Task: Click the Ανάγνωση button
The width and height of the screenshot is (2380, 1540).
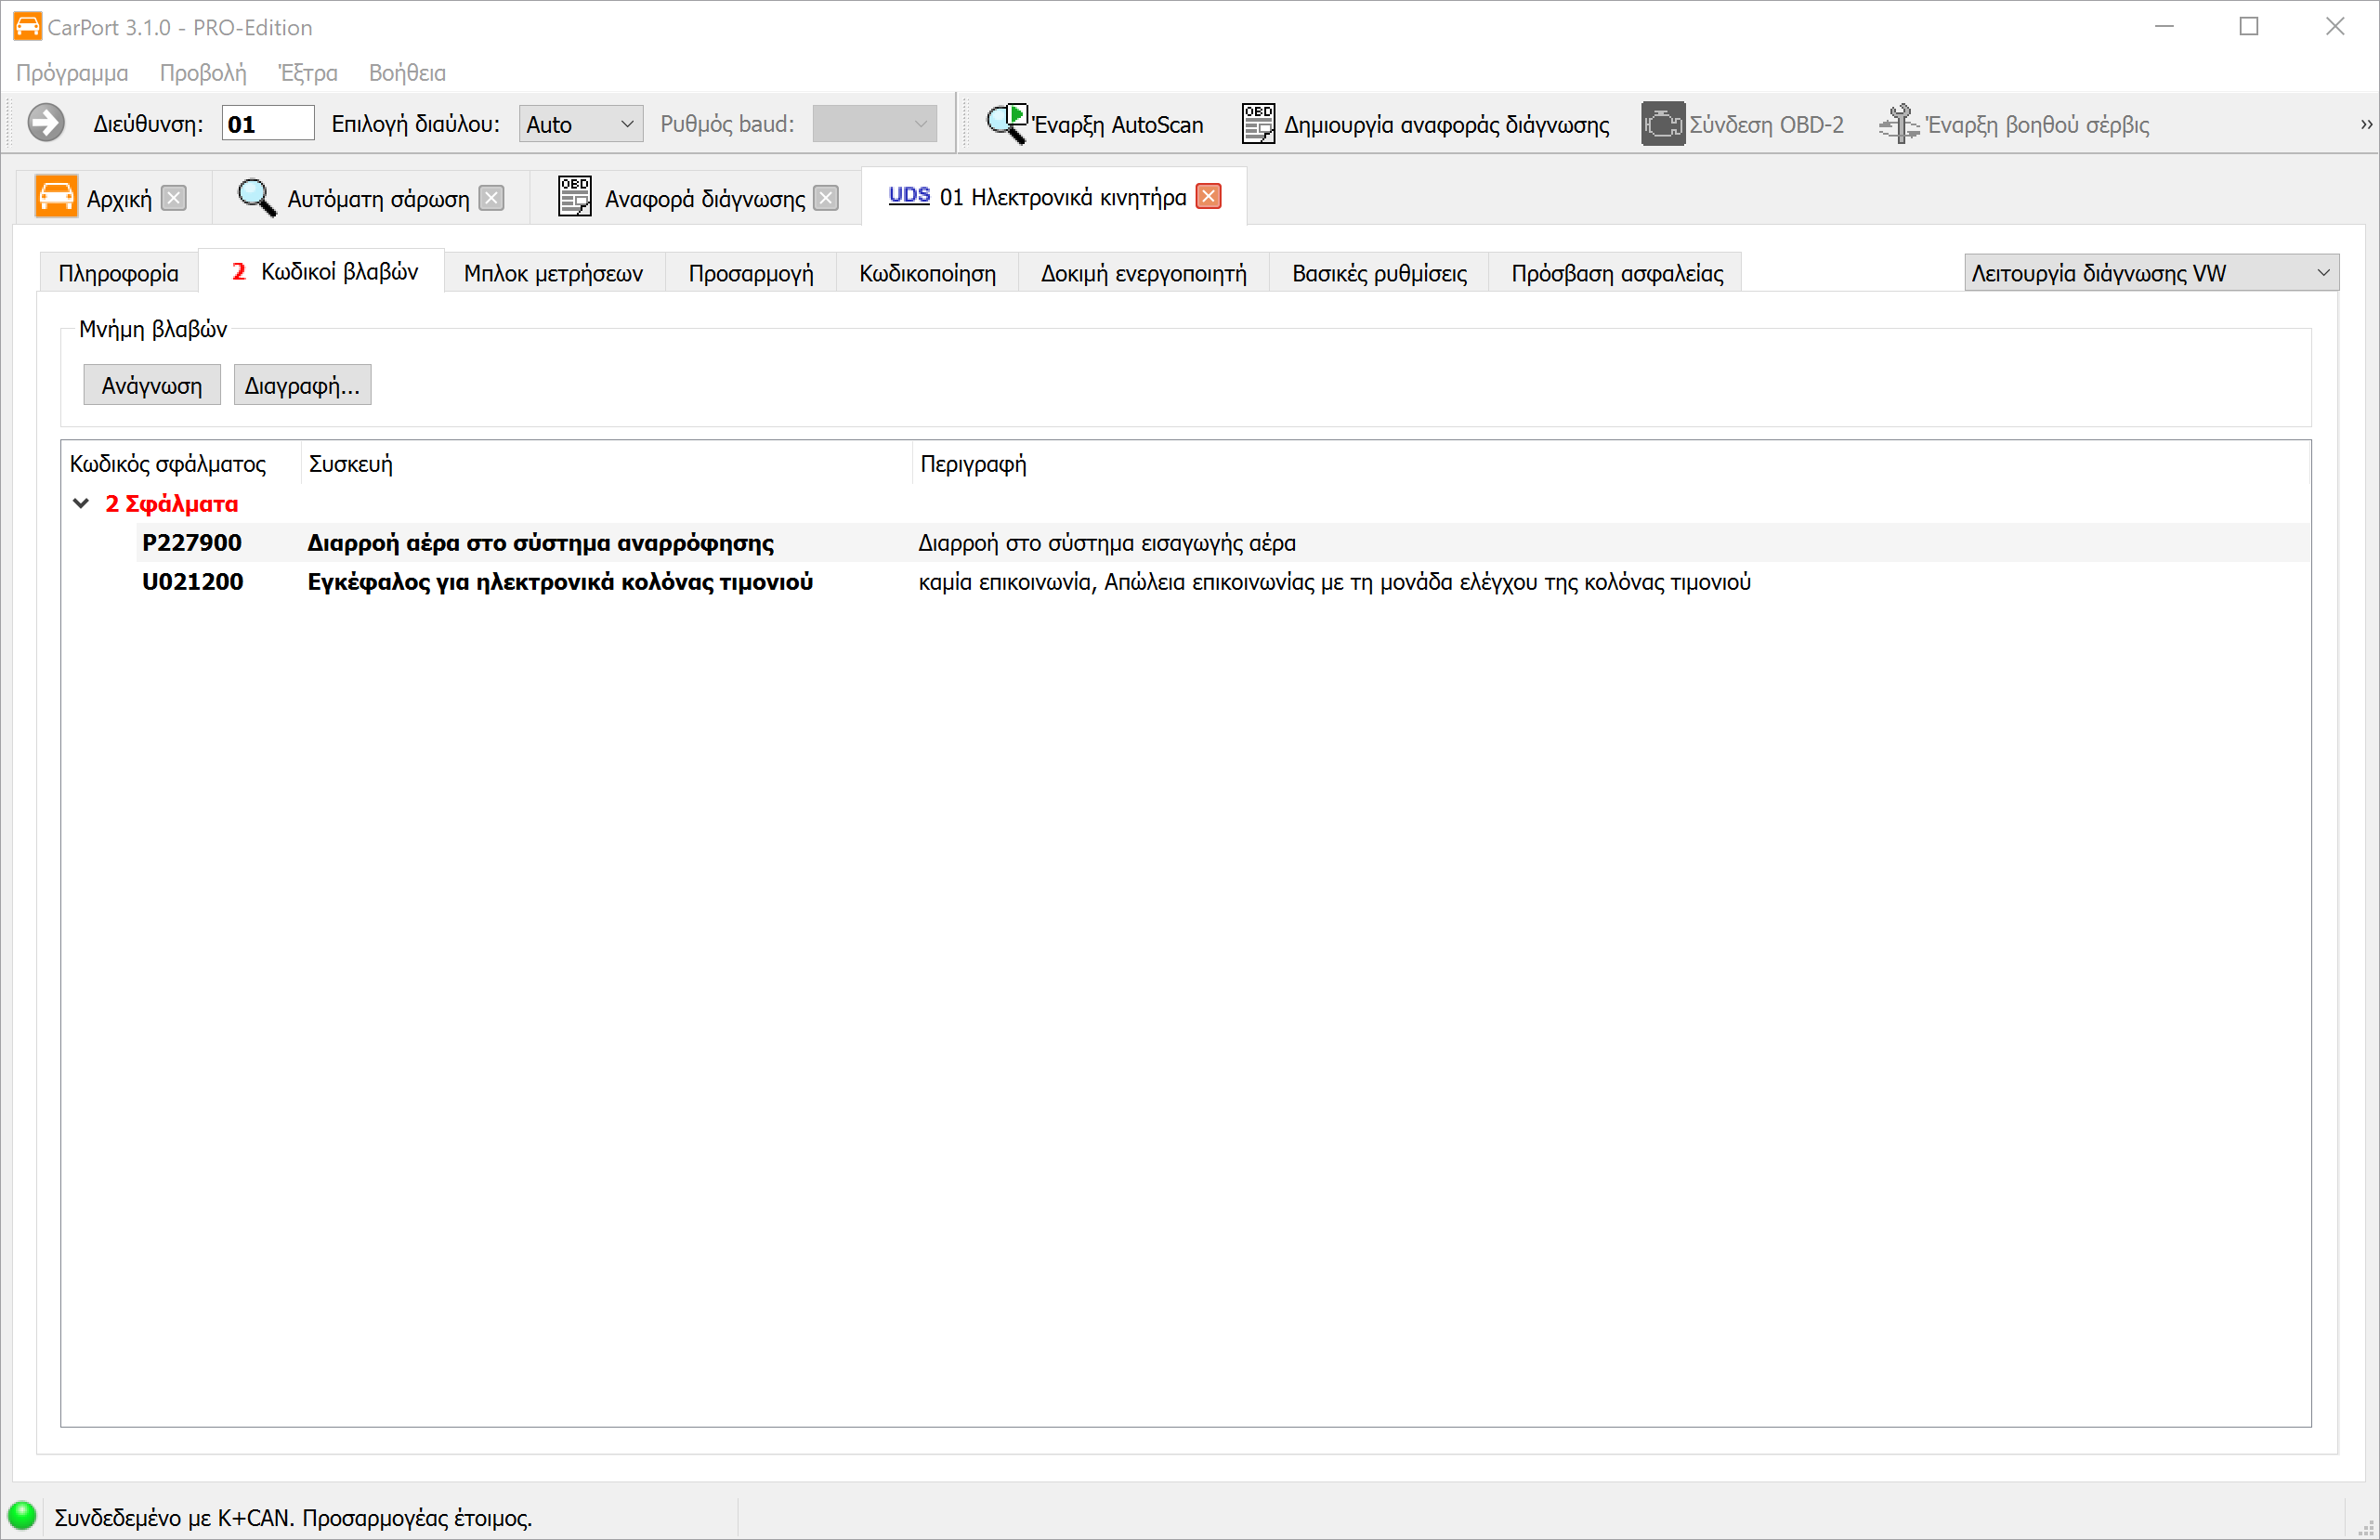Action: click(x=151, y=386)
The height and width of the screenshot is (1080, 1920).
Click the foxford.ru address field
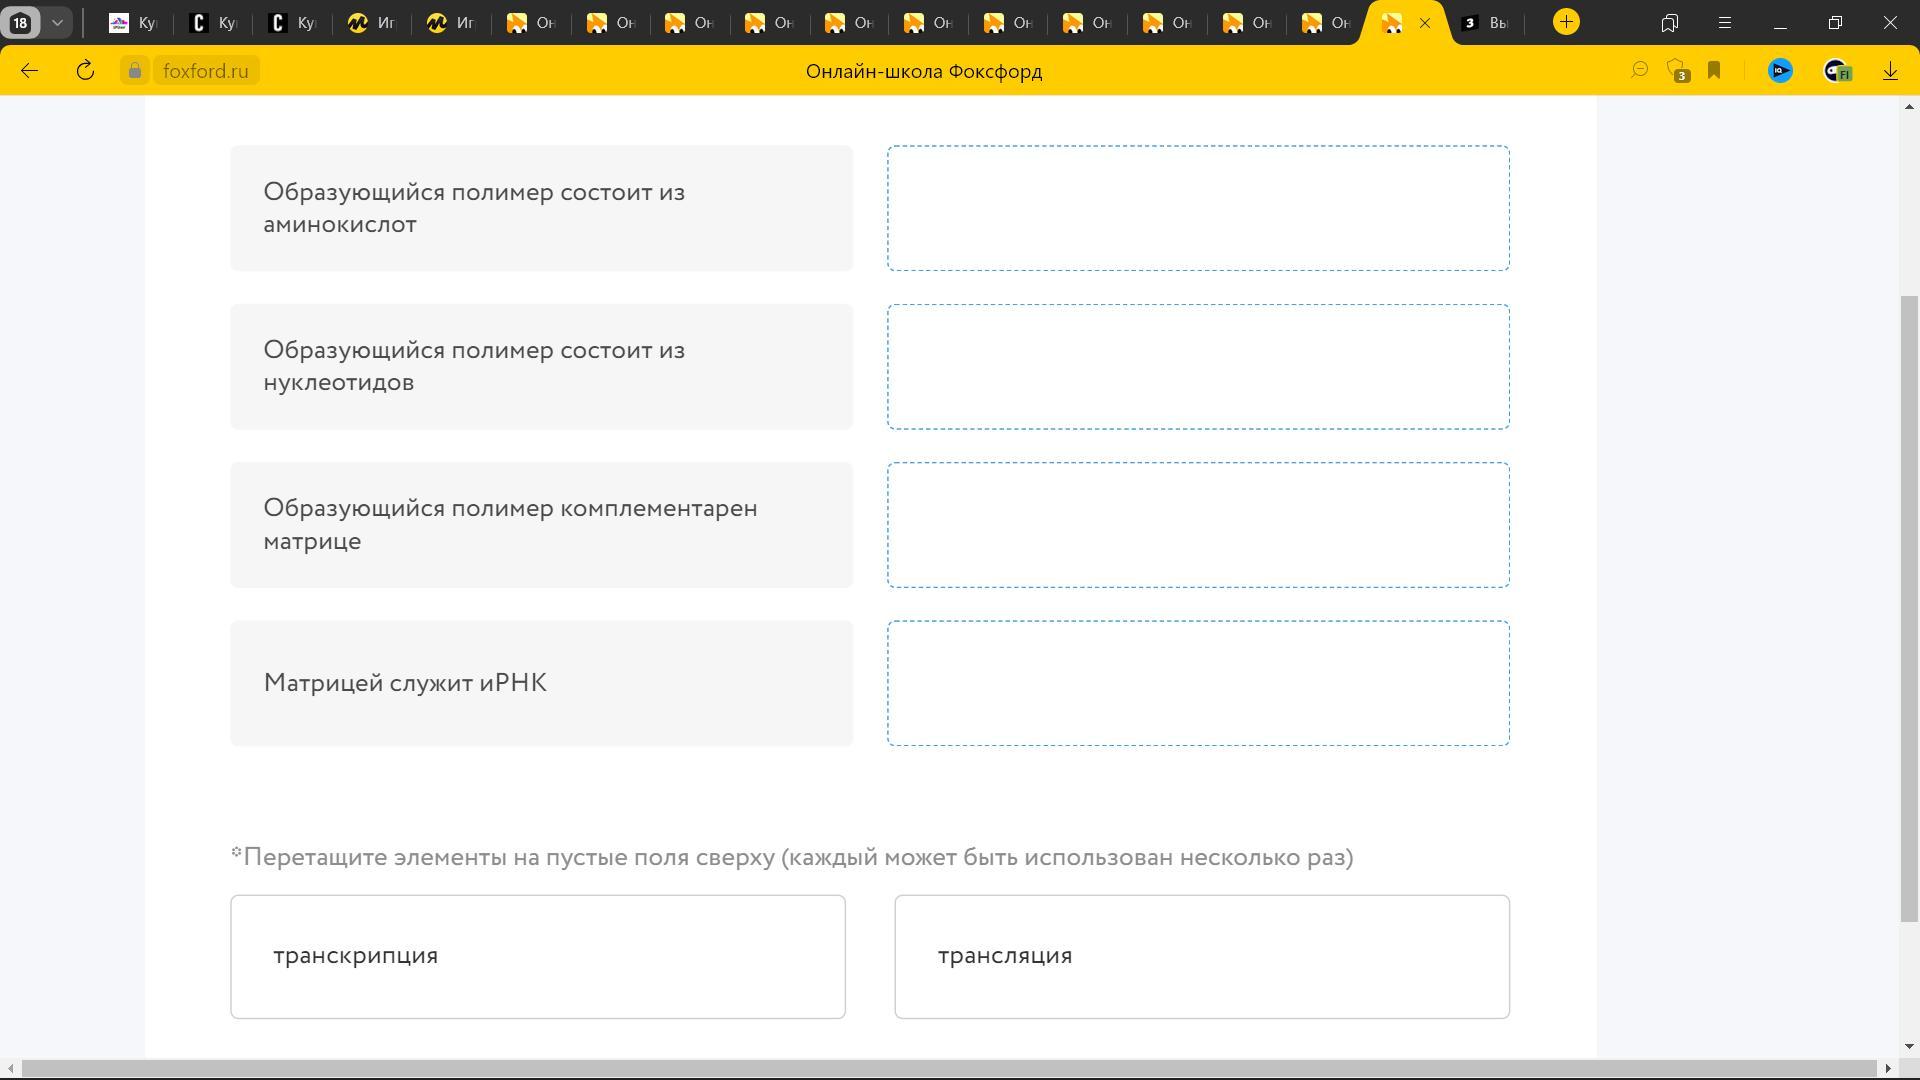[x=206, y=71]
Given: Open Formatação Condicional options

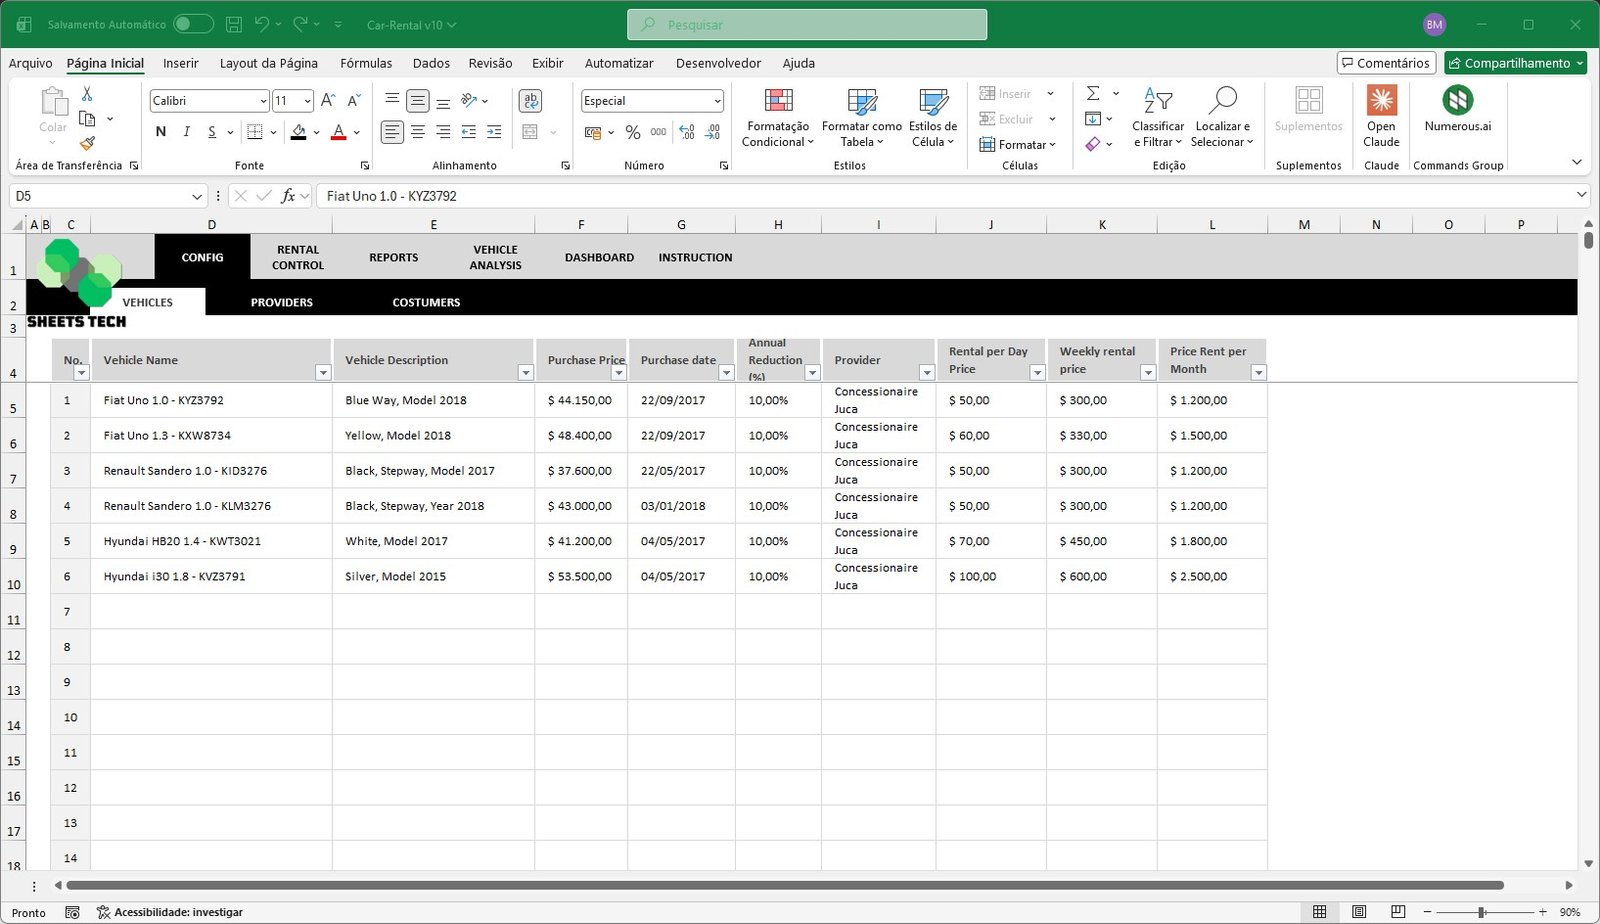Looking at the screenshot, I should 777,117.
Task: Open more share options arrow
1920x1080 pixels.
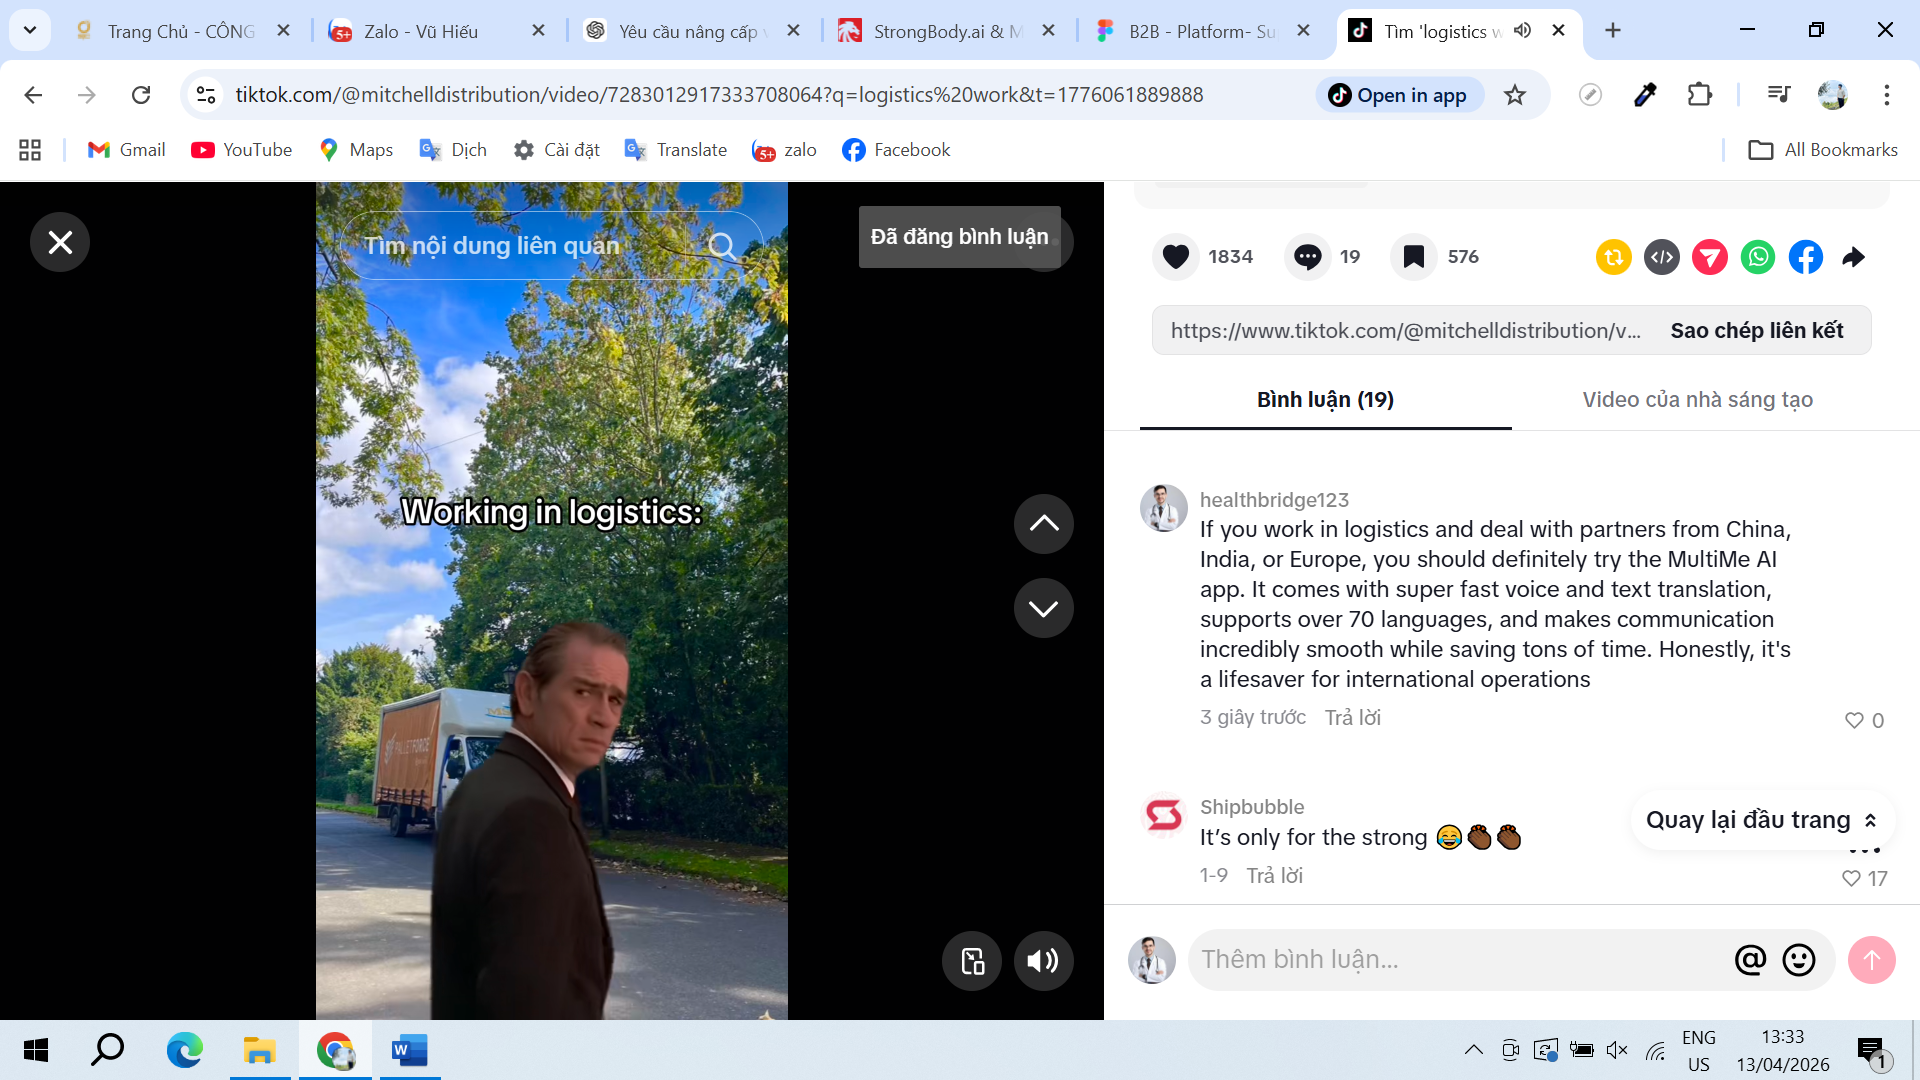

====

Exercise description
Each line above should be output exactly, apart from the pictures.

Exercise response
Task: Click the Ανάγνωση button
The width and height of the screenshot is (2380, 1540).
Action: click(x=151, y=386)
The height and width of the screenshot is (1080, 1920).
Click the foxford.ru address field
[x=206, y=71]
Given: Open Formatação Condicional options

Looking at the screenshot, I should 777,117.
Task: Open more share options arrow
1920x1080 pixels.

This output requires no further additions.